Normally we lead groups of volunteers into the park to plant trees and remove invasive plants. It’s right there in our name: Wissahickon Restoration Volunteers. How can we restore the Wissahickon without those volunteers? What can we still accomplish given the constraints of social distancing?

The solution we came up with is the One Tree at a Time initiative. The way it works is simple:

  1. First, WRV leaders map out areas of the park that need attention, and procure appropriate trees to be planted in these locations.
  2. Next, a leader leaves a tree in a container on a particular site.
  3. Then, another WRV member travels to the site, plants the tree, and spends some time removing invasive plants growing in the area.

So far we have used this method in three separate areas: around Historic Rittenhousetown (see below), along Kitchen’s Lane, and at Hermit’s Cave.

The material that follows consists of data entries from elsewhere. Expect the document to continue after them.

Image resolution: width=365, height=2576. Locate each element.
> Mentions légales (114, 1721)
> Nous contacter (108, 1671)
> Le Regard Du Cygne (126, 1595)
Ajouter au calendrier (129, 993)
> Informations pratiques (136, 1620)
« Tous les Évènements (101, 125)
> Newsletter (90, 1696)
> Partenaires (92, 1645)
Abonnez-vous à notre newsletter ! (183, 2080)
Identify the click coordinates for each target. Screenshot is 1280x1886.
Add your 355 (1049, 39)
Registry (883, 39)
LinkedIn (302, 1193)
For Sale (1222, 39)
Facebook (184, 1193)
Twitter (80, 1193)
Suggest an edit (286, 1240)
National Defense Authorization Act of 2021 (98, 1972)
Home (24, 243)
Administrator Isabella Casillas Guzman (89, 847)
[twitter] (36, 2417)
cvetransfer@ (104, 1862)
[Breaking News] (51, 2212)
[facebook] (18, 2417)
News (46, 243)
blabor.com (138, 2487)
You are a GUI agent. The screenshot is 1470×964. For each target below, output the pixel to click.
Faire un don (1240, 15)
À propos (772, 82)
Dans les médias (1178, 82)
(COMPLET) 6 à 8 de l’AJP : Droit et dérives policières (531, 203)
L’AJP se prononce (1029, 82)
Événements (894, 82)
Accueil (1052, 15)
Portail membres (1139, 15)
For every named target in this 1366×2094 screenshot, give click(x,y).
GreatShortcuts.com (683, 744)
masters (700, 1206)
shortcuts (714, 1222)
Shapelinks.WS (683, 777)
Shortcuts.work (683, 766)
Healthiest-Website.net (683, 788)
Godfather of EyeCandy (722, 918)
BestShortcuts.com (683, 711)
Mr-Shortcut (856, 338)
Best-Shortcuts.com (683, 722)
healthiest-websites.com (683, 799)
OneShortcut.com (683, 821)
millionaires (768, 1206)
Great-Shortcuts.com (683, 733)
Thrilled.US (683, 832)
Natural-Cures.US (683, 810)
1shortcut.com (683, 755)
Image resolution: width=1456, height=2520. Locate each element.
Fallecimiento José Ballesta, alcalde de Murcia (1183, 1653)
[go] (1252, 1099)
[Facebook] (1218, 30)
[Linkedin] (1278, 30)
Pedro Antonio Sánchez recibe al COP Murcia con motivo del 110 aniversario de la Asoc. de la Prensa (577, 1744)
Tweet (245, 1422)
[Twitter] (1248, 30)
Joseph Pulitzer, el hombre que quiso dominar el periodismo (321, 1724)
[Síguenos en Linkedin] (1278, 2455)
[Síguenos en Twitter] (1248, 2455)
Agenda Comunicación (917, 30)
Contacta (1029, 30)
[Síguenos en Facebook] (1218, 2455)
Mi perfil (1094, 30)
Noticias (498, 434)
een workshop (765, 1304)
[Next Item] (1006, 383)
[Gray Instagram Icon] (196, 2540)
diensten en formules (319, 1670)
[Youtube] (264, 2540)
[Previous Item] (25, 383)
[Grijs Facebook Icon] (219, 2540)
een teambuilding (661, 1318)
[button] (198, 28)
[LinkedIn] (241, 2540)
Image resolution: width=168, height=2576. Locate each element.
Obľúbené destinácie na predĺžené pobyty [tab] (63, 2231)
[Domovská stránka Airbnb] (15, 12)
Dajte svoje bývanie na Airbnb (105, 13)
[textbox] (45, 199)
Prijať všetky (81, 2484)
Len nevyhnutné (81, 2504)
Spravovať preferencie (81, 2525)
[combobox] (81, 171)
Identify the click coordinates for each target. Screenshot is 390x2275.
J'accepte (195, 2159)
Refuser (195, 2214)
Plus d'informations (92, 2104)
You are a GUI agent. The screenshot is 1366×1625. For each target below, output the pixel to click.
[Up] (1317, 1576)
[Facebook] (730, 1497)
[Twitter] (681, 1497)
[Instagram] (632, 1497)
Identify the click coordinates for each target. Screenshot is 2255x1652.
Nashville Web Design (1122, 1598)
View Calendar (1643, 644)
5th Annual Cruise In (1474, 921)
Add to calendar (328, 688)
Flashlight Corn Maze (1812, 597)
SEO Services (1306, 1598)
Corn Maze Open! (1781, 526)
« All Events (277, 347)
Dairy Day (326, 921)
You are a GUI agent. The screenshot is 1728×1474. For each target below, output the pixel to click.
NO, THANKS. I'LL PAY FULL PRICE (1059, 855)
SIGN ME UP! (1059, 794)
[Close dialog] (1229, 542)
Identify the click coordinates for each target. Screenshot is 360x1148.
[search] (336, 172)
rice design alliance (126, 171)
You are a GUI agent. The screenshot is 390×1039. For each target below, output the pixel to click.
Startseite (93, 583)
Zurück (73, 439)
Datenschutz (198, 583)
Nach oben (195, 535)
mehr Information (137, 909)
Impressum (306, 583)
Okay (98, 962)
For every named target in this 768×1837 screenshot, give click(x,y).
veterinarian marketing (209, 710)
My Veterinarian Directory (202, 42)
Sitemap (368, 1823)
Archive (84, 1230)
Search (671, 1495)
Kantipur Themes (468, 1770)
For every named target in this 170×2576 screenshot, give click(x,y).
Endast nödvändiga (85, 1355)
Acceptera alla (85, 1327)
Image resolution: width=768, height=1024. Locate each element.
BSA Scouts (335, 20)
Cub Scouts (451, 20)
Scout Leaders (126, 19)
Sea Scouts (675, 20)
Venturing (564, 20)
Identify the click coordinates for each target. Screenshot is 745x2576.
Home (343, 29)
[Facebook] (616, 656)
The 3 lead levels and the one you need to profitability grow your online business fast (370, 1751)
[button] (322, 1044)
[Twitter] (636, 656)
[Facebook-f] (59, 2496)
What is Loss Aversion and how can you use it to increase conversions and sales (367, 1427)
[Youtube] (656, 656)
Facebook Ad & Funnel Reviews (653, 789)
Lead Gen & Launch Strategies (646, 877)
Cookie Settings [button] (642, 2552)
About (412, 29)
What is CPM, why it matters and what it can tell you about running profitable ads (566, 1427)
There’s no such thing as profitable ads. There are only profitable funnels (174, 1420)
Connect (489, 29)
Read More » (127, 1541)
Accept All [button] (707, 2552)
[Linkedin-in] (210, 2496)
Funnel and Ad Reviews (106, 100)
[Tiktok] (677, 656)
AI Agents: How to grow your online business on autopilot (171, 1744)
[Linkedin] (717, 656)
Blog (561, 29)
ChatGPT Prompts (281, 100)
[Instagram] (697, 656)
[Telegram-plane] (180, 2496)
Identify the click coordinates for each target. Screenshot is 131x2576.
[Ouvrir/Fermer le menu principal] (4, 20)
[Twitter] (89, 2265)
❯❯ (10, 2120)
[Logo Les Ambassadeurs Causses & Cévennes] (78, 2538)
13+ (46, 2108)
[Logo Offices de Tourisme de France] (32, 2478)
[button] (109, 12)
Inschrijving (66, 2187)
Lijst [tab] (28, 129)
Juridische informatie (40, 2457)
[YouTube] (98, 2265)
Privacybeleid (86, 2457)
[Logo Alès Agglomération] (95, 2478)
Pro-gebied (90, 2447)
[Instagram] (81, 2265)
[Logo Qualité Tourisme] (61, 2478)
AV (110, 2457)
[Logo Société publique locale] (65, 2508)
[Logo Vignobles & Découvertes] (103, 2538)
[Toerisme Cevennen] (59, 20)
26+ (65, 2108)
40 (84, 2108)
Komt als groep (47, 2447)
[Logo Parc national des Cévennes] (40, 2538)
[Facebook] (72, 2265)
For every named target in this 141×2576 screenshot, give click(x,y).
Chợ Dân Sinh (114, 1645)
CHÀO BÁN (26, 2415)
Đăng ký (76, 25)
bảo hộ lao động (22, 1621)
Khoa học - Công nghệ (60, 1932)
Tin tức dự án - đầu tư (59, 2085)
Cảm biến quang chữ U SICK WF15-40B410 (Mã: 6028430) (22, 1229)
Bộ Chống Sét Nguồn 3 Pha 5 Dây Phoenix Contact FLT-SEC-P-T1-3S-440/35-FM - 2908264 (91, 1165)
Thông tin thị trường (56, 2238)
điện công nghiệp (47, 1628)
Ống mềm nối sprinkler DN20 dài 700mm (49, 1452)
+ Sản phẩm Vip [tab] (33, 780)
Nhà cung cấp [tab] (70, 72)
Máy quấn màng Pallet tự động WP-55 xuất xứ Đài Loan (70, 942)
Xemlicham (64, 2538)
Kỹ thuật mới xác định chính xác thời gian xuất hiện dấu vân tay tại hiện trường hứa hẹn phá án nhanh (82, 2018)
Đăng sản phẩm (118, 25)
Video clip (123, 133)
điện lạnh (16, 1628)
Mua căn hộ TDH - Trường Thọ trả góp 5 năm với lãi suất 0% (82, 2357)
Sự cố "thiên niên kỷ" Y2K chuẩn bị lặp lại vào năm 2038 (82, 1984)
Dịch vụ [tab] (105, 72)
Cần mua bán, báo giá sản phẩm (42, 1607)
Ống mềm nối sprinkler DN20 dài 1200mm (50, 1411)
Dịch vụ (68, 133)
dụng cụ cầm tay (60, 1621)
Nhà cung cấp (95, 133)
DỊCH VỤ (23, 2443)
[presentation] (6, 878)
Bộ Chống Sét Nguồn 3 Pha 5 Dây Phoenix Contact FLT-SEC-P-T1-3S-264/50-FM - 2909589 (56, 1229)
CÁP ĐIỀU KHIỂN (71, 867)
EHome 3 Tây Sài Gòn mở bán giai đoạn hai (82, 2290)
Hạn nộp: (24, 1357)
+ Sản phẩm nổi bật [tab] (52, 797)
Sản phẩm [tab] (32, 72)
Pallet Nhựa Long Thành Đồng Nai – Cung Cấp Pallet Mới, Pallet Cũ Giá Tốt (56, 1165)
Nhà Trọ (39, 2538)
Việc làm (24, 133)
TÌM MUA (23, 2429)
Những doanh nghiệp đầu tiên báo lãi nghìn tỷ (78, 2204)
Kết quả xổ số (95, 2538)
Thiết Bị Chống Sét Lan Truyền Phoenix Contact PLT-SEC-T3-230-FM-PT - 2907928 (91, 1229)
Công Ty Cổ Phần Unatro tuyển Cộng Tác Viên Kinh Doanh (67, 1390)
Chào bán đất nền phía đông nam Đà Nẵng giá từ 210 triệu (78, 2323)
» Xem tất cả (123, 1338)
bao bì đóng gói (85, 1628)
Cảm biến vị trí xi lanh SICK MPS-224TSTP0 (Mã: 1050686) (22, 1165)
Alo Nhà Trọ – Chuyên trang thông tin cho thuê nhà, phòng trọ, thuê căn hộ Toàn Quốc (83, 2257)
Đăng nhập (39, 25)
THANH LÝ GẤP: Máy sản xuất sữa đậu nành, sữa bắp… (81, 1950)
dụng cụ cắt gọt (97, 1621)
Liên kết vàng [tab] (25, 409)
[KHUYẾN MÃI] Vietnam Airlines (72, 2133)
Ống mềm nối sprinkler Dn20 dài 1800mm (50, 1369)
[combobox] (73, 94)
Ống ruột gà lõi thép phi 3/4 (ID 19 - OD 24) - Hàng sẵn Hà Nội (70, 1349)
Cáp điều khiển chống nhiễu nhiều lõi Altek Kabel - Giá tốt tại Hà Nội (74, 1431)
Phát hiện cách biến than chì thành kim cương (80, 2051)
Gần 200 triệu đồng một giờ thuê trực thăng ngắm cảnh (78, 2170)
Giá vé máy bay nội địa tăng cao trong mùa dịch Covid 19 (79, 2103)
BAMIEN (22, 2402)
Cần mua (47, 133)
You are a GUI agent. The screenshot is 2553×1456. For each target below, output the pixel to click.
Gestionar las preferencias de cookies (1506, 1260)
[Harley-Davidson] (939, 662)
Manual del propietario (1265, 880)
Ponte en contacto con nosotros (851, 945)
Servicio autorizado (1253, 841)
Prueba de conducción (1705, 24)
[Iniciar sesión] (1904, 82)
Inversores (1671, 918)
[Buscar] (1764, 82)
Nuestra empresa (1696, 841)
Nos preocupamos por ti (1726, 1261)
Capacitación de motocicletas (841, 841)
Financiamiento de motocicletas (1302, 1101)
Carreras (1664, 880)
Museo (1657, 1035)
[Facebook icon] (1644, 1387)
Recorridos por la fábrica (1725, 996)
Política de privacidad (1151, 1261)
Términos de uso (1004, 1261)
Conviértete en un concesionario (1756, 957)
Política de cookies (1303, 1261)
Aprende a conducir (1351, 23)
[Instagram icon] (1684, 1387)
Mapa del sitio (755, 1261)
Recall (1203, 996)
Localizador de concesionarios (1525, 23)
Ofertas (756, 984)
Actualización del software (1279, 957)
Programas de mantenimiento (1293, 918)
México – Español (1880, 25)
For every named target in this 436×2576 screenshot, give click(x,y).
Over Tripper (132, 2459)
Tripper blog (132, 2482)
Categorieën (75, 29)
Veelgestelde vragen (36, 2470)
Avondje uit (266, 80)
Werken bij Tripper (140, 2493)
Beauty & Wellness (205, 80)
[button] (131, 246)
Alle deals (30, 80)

A Tree Grows in Rittenhousetown

On a cool May morning, intrepid WRV board member Chris Richter arrives on the site to find a small red oak tree in a container placed by WRV President Steve Jones. Note the plethora of knotweed all around.

After working up a sweat clearing the immediate area of knotweed (and shedding some layers), Chris prepares a new home for the oak.

Note that it is okay to bring a lockdown buddy with you. Here, Chris’ daughter Gracie cheerfully cuts back knotweed.

The red oak is in the ground and has some breathing room with the knotweed cleared.

Restoring the Wissahickon One Tree at a Time

The One Tree at a Time initiative allows WRV to continue our mission of restoring the Wissahickon by safely venturing into the park to plant trees and remove invasive plants, as well to gather data and check on previous restoration projects from years past.